While Synthes may be the first time the benefits-received vs. cost of performance debate between the department and the attorney general has reached the court, it is impossible for me to believe this is the first time the issue has arisen during settlement negotiations. Indeed, Karpchuk cautioned me to not read too much into the court’s language suggesting “the department was unaware of the attorney general’s position prior to Synthes. Practitioners dealing with cost of performance issues over the years have been keenly aware of the disagreement between the department and the attorney general’s office regarding these cases.” Which, of course, leads me to wonder how benefits-received/cost of performance cases prior to Synthes came to be settled, especially now that the department and the attorney general’s disagreement has become public knowledge beyond the practitioner community. Over the years, surely this question has arisen more often than occasionally, when the attorney general may have settled a case over the department’s objections. If not, the department must indeed be a wizard of a negotiator if it can reach settlement agreements with taxpayers without their feeling the need to proceed further in the appeals process. If the department is not a settlement wizard, how did it and the attorney general reach an accord on the way such cases should be settled? Regardless of whether the department or the attorney general’s interpretation is right or wrong, could this mean that, over the years, similarly situated taxpayers were treated differently, depending upon which side “gave in” first? Or did the department and the attorney general simply flip a coin? Perhaps Synthes’s alternative argument underpinned by state’s constitutional uniformity clause should not have been dismissed so cavalierly by the court, but given the closer scrutiny it may deserve.

Conclusion

In my view Synthes is more than simply a clash between tax titans. The matter of whether the interpretation of the department or the attorney general concerning the pre-2014 sourcing statute is correct is important, but there is more to consider. Synthes carries with it several deeper implications that go far beyond the department and attorney general’s bare disagreement. Indeed, it may not be a reach to say that the underlying questions Synthes has brought to light goes to the heart of the fairness of the commonwealth appeals process. The attorney general has filed exceptions to the commonwealth court’s opinion, and it will be interesting to see what the court has to say after re-argument.

FOOTNOTES

1 No. 108 F.R. 2016 (Pa. Commw. Ct. July 24, 2020).

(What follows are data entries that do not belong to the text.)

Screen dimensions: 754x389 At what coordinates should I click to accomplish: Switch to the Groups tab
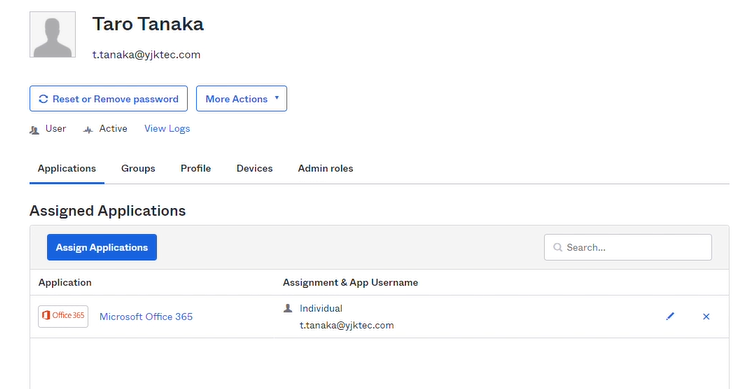[x=138, y=168]
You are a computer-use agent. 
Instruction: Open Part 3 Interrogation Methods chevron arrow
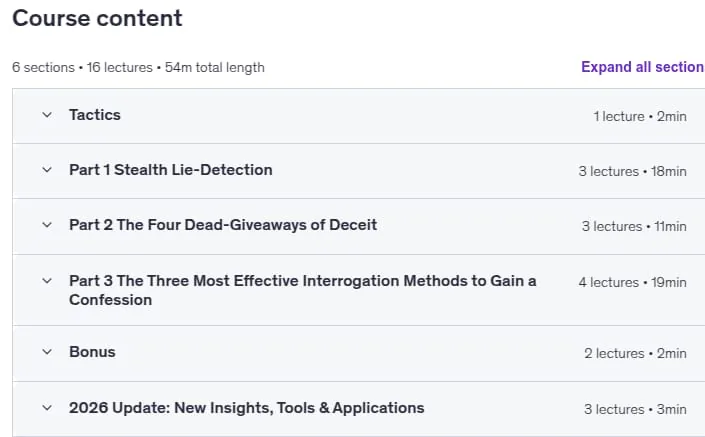tap(47, 281)
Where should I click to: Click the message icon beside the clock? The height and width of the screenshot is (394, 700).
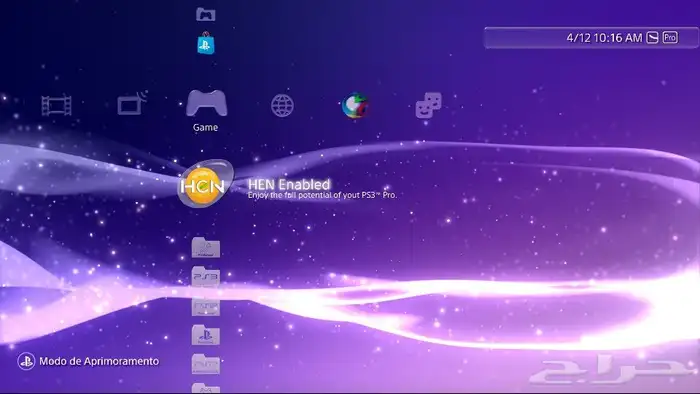[x=652, y=37]
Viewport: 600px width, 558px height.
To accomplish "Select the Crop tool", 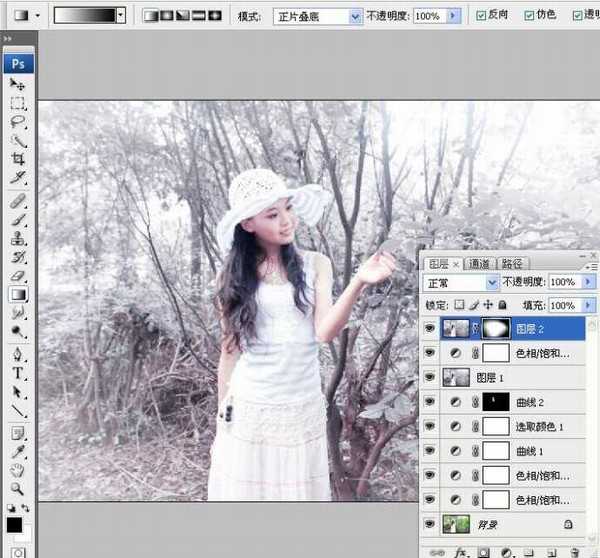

2 By the time this matter reached the court, the taxpayer and the revenue agency agreed that subsequent to the agency’s denial of a refund, the taxpayer had provided enough evidence to prove it was entitled to calculate its tax liability using the benefits-received method.

3 Pennsylvania Department of Revenue, “Pennsylvania Business Tax Reform Commission Report” (Nov. 30, 2004).

4 432 A.2d 275 (Pa. Commw. Ct. 1981).

5 Senate Appropriations Committee Fiscal Note to H.B. 465 (July 13, 2013).

6 Testimony of Dan Meuser, secretary of the Pennsylvania Department of Revenue, before the House Finance Committee, Apr. 11, 2013.